A CADERNETA VIRTUAL
Por volta de 1970, o Brasil vivia
sob as regras naturais da honestidade que imperava como regra geral de
convivência entre as pessoas ditas civilizadas. Os armazéns como o do turco
Aziz, anotavam as vendas em uma “caderneta” que o freguês levava pra casa, para
que no final do mês a conta fosse paga, e o freguês pontual fazia jus a uma
lata de goiabada ou marmelada como reconhecimento da sua pontualidade. As
pessoas pagavam por uma questão de honra e do medo de que a vizinhança ficasse
sabendo de possível impontualidade, o que era considerado imoral. As lojas que
vendiam em prestações, como a Ducal, Mesbla e outras tinham um cadastro de
fregueses que eram considerados bons pagadores, e quando surgia um novo freguês,
ele precisava ser apresentado e avalizado por um cliente pontual habitual. Sem
apresentação e garantia do avalista não havia compra, e se o novo freguês não
pagasse o avalista horava a garantia, sem necessidade de intervenção da
justiça, SPC ou SERASA. Ter o nome limpo era questão de honra e as pessoas
levavam isso a sério como se o nome fosse o seu maior patrimônio.
Casamento, só com pessoas
referenciadas, de família respeitada e com o comprometimento de toda a família
no relacionamento que se não tivesse apoio e aceitação das famílias não havia
casamento.
O trabalhador procurava emprego
para garantir a sobrevivência, e quem não tinha trabalho certo era tido por
malandro ou vagabundo diante da sociedade que o estigmatizava. A carteira de
trabalho andava no bolso para provar ocupação lícita ou a polícia poderia
conduzir o indivíduo abordado a uma delegacia de polícia para fins de averiguação.

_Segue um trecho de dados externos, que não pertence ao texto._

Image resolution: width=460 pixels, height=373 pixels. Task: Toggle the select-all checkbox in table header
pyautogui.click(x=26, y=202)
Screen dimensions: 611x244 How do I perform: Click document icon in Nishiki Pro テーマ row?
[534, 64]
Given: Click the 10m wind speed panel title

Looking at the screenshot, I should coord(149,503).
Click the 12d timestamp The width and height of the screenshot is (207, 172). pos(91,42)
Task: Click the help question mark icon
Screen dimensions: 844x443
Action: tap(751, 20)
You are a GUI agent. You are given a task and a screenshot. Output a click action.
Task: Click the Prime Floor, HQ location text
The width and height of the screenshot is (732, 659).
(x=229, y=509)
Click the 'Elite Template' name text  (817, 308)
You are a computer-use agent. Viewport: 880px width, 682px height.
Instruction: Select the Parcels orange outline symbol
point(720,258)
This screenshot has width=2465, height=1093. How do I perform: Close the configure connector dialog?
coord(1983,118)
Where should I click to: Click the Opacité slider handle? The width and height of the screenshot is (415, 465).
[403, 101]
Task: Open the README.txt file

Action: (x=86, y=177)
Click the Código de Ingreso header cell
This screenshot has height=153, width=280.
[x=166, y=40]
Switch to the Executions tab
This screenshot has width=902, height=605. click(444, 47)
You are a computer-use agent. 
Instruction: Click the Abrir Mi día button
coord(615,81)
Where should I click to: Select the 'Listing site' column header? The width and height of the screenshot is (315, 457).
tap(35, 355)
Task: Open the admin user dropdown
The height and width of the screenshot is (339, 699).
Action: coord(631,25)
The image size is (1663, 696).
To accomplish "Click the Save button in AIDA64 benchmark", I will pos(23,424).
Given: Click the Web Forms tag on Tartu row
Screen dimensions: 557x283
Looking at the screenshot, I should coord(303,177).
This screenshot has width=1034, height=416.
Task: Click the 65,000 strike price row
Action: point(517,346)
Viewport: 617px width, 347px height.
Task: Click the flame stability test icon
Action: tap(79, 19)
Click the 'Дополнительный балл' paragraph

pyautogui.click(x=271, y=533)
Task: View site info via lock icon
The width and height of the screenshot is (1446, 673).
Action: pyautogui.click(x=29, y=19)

Nas grandes cidades, o principal
meio de transporte era o bonde, uma espécie de veículo aberto nas laterais com
passageiros subindo e descendo sem controle, sem roletas e com um cobrador que
circulava pelas laterais recebendo e dando troco a quem voluntariamente lhe
dava o dinheiro. O cobrador dobrava as notas ao comprido e as colocava entre os
dedos exibindo aquela fartura sem qualquer preocupação. Quem quisesse viajar
sem pagar conseguia, mas isso não era comum porque era “feio” ser esperto. O
cobrador prestava contas corretamente ao seu patrão, sem controles, sem câmeras
de vigilância e sem roletas.
Se tudo isso era certo ou errado,
não é o que se vai discutir aqui, mas o fato é que a nossa sociedade deteriorou-se
de tal forma que o que se chama de evolução tecnológica quer nos mostrar que
vigiar os outros é fundamental alimentando a ideia de que somos todos
desonestos até que se prove o contrário, exatamente o inverso dos tempos
passados onde a premissa era a de que todos eram honestos até prova em
contrário.
Qual o maior problema que isso
nos gerou?
O custo de vida, que é o preço
que se tem que pagar para viver. Viver ficou tão caro que não há salário que
seja suficiente para se bancar a tal vida moderna. Os patrões precisam
controlar seus empregados, o patrimônio precisa ser assegurado, os bancos
oferecem o talão de cheques sem qualquer preocupação com o calote porque os
bons pagam pelos maus pagadores, e assim foi tudo ficando caro e as pessoas não
conseguem mais confiar umas nas outras. A última novidade é a liberação do
Fundo de Garantia das contas inativas que o governo resolveu autorizar em favor
de trabalhadores que haviam sido demitidos ou que se demitiram e não puderam
resgatar essas verbas à época da rescisão contratual. Os valores nem são tão
altos, mas a corrida é grande e as pessoas ao serem entrevistadas pela imprensa
nas filas do resgate, dizem que vão usar o dinheiro para pagar dívidas. Isso
significa que grande parte das pessoas estão endividadas ao invés de terem
alguma poupança como ocorria naquela época dos anos 70.
Ai vem o governo dizer que está
fazendo essas liberações para incentivar o consumismo considerado necessário
para o desenvolvimento econômico do país. A regra seria produzir-se no país
somente o que o consumidor pode comprar e não incentivar o endividamento que
acabará construindo um falso poder de compra e um mercado mentiroso que gera excesso
de consumo e incapacidade de pagamento. A TV induz o endividamento e o governo
prega a necessidade de se comprar mais.
A pergunta é sempre oportuna:
Será que evoluímos ou será que apenas crescemos em volume de negócios e coisas?
A caderneta de anotações das
compras seria muito bem vinda de volta se acompanhada de uma onda de
honestidade e a utilização da tecnologia deveria servir somente para dar à
caderneta um ar de modernidade virtual. A moral social, a caderneta virtual, e
nós convivendo em harmonia sem espertos nem inocentes controlando e pagando
pontualmente as contas pelo celular.